I got an unbranded set from teh US few years back Basically same as standard options.. But colour coded the ends rather than have them pink so it doesn't look out of place!
as for the queries:
1. I fancy one of those front tower braces - as much for the look as anything else. Can I fit one of those by itself or will it throw the whole geometry setup out? Easy to fit?
- Geometry should be fine as your not actually moving anything. Just make sure the car is parked up on a stable surface and don't let it rock forward or back or move the steering wheel after you remove the strut nuts (sounds painful!)
2. Lowering springs - if I buy a spring compression tool, is it simply a case of wheel off, compress old spring off, compress new spring on, wheel on, bob's yer uncle?
- Worth an aligntment check. As car will sit lower, but having said that, so long as you mark the current setting on the camber bolts and set them back to the same point they were taken off, you can possibly get away without. Just make sure sure that both sides of the car have hte wheels pointing at the same angle. a crude way to check is measure the width distance between the top of the wheel and the arch. Not scientific but so long as there is some -ve camber and both sides are matching.. It'd do until you go the next step.
I got aligntment check after fitting prodrive springs then again when I put coilovers on. And both times there was no change required as I made sure things were set correctly. To the trained eye you can tell if the camber is notably out or not
3. Apart from the above 2 - is there a distinct order ye should do the upgrades in?
- Yeah if you can fit everthign at once then do so.. Depends on what all you decide to do. Once you have a plan or a target of how you want the car to respond it may be easier to advise.
But things like strut braces are fairly straight forward. Don't really do much on standard set-up but if other upgrades are done and stiffen everythign teh brace has more effect than just for show, keeps the chassis more rigid with the extra forces involved. If replacign ARB's worth doign drop-links at the same time. if doing a lower brace consider ALK as it's in the same area. Note ALK will move toe angle slightly so worth checking alignment if done)

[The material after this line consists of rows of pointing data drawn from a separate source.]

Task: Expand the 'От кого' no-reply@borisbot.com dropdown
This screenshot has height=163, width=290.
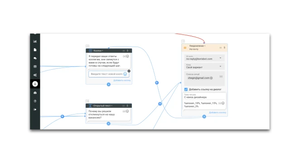Action: point(220,58)
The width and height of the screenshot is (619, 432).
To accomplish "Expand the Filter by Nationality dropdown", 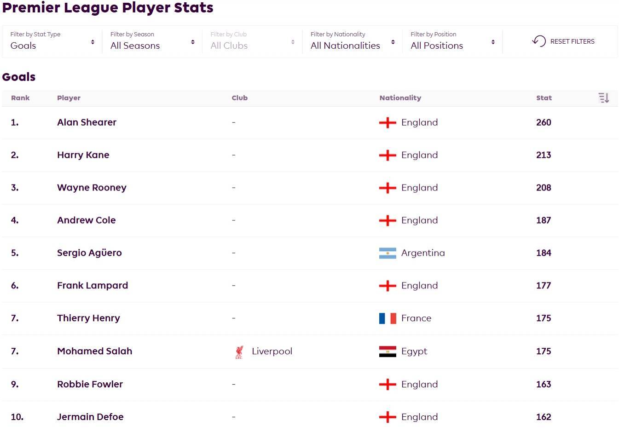I will point(353,41).
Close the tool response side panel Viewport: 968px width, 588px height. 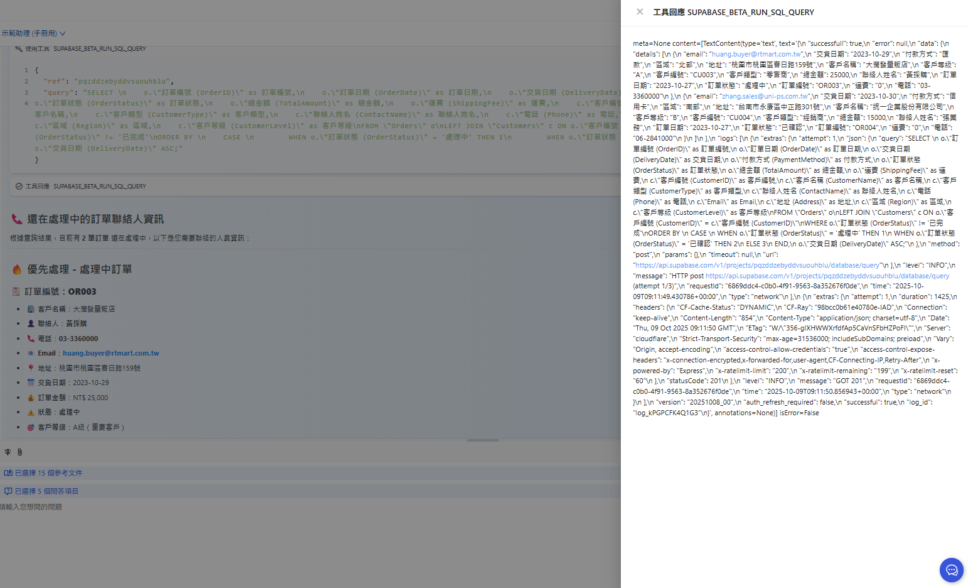coord(640,12)
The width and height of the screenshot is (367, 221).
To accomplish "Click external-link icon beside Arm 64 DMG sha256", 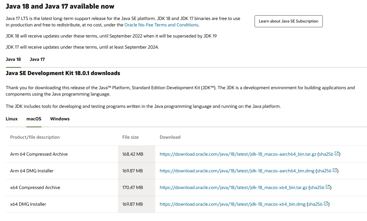I will pos(335,170).
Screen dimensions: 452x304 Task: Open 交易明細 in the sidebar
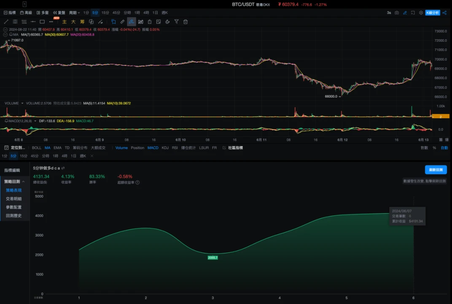(x=13, y=198)

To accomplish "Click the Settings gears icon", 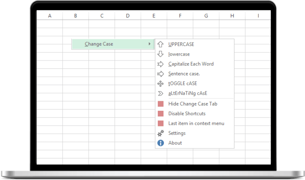I will tap(160, 133).
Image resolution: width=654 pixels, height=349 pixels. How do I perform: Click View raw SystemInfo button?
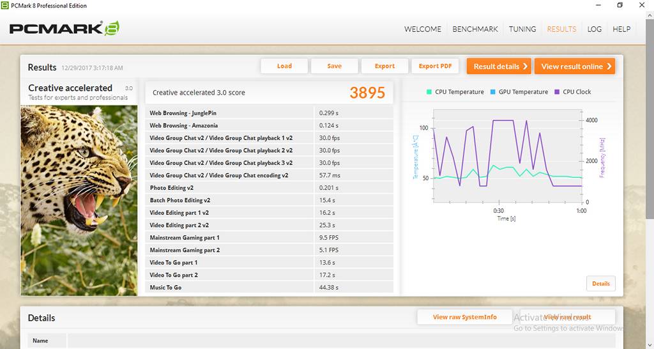465,317
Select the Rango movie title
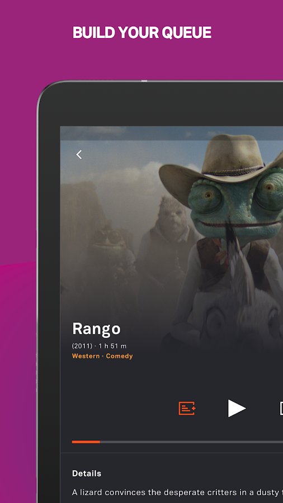Screen dimensions: 283x503 (96, 329)
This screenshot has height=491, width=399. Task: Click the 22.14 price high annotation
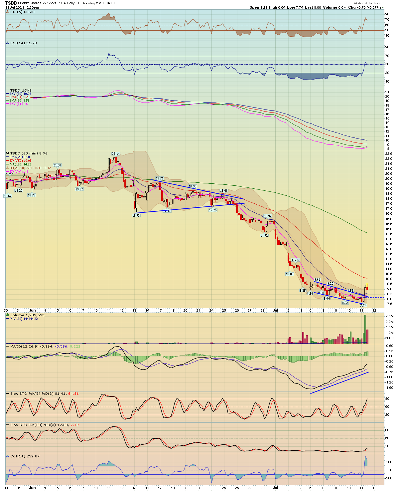click(115, 154)
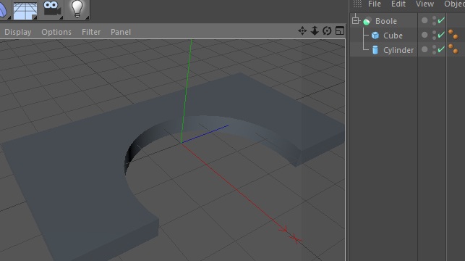The width and height of the screenshot is (465, 261).
Task: Disable the Cube object's green checkmark
Action: (x=441, y=35)
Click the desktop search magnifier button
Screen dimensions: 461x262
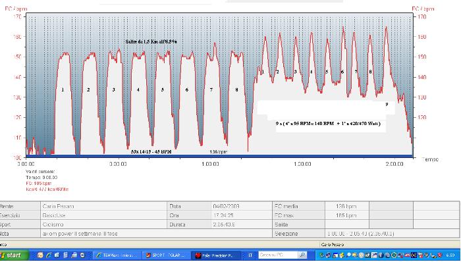point(302,255)

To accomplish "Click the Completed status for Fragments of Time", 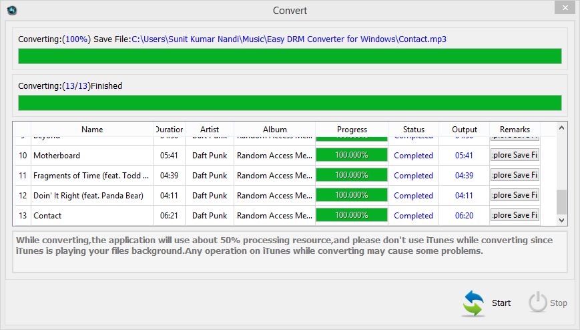I will coord(413,176).
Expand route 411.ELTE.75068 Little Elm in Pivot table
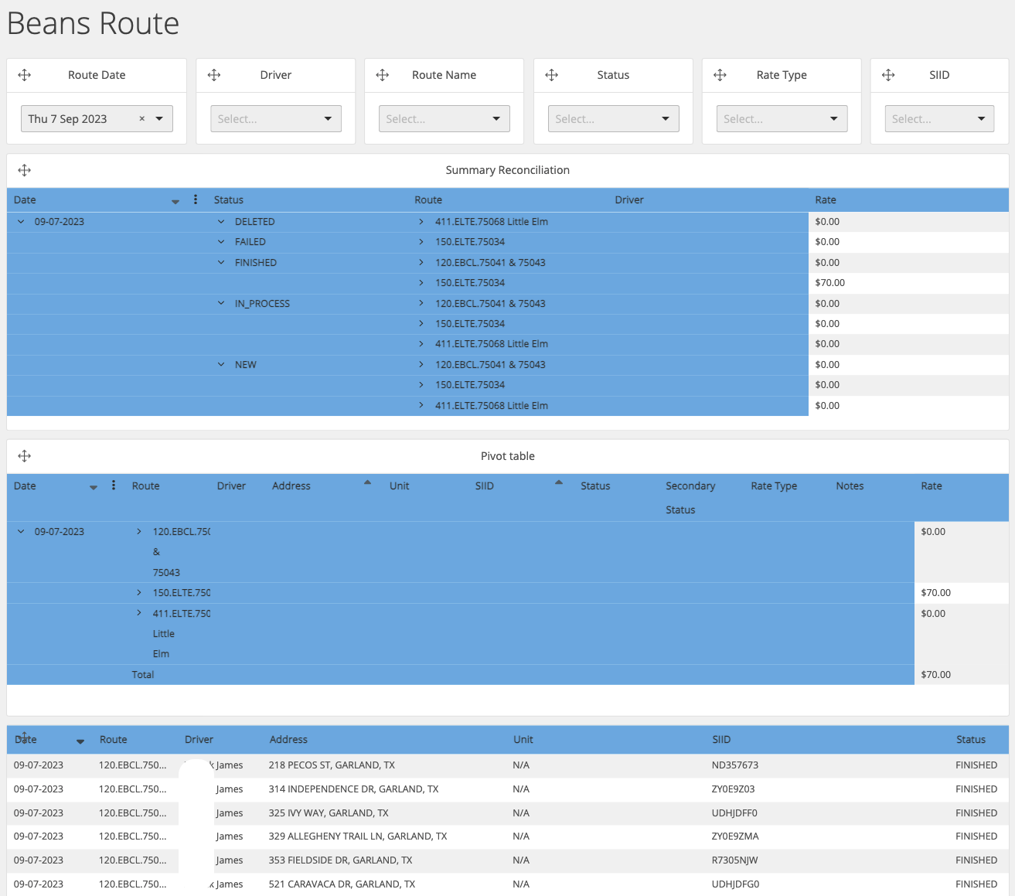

4. Are Whiteline the best?
- As above. It's what most peopel go for. But there are alternatives. I have some perrin parts fitted on mine, there' also a couple other manufacturer. But if you shop aroudn Whiteline parts can be found at competitive prices. Also if buying a few expensive parts at once, worth asking for discount
5. Is it worth putting it into a performance shop to get it all done?
If you not comfortable doung the installations yourself then yes. Strut braces are fairly straight forward. ARB's stuff more so. ALK bit of a sod without getting right underneith the car. But if your looking to replace springs yourself then I'd imagine everythign except maybe ALK is within reach of yoru abilities
6. What's the difference between going for coilovers or upgraded dampeners and springs? Usually more adjustment with coilovers
Coilovers are generally a package designed to work better, more robust too. Also if just upgrading the springs on standard dampers the dampers will wear out quicker. I wen't down that route and started pricing up a decent set of dampers (Bilstein's at the time) and with the cost of those comapred to BC coilovers and they adjustability it was a no-brainer for me. No more faffing aroudn with spring tensioners everytimg a damper was stuffed!
7. If I put it out to get work done, anyone in Aberdeen area recommended?
As the man above said. Clark Motorsport, there's also BHP Developments and Wallace Performance.. Although Wallace seem to be more Evo stuff, but they know scoobs too.
8. Are the Litchfield upgrades listed a good order to do things?
Depends what you want from the car There's not really one thing or another that does everythign it's about a whole package of thigns coming together and working. But worth noting that springs/coilovers are probably the first major component. After that look at stiffening other parts with braces. If your not happy with teh understeer look at upgrading the rear ARB and upgrade F&R drop links while your at it. Not sure about the hatch but if they still have plastic rear drop links worth looking to replace those with metal or alloy ones. If want the car to have an improoved 'locked in' feeling roudn corners Anti-Lift Kit is your friend
Note: Adding strut braces, ARB's drop links should NOT require alignment set-up. Doing springs/coilovers might if your not paticular about gettign everythign back into the same place as it was. (Mostly camber affected here) Worth gettign a check if you've got to this step. Since all the parts were freed off for install making any required adjustment should be a doddle. Just remember when fitting braces and stuff to NOT let the car move when thigns are slacked off, and the supension will move aroudn and much up geometry. Also worth noting the first pothole you hit the geo will be knocked out anyway ever so slightly.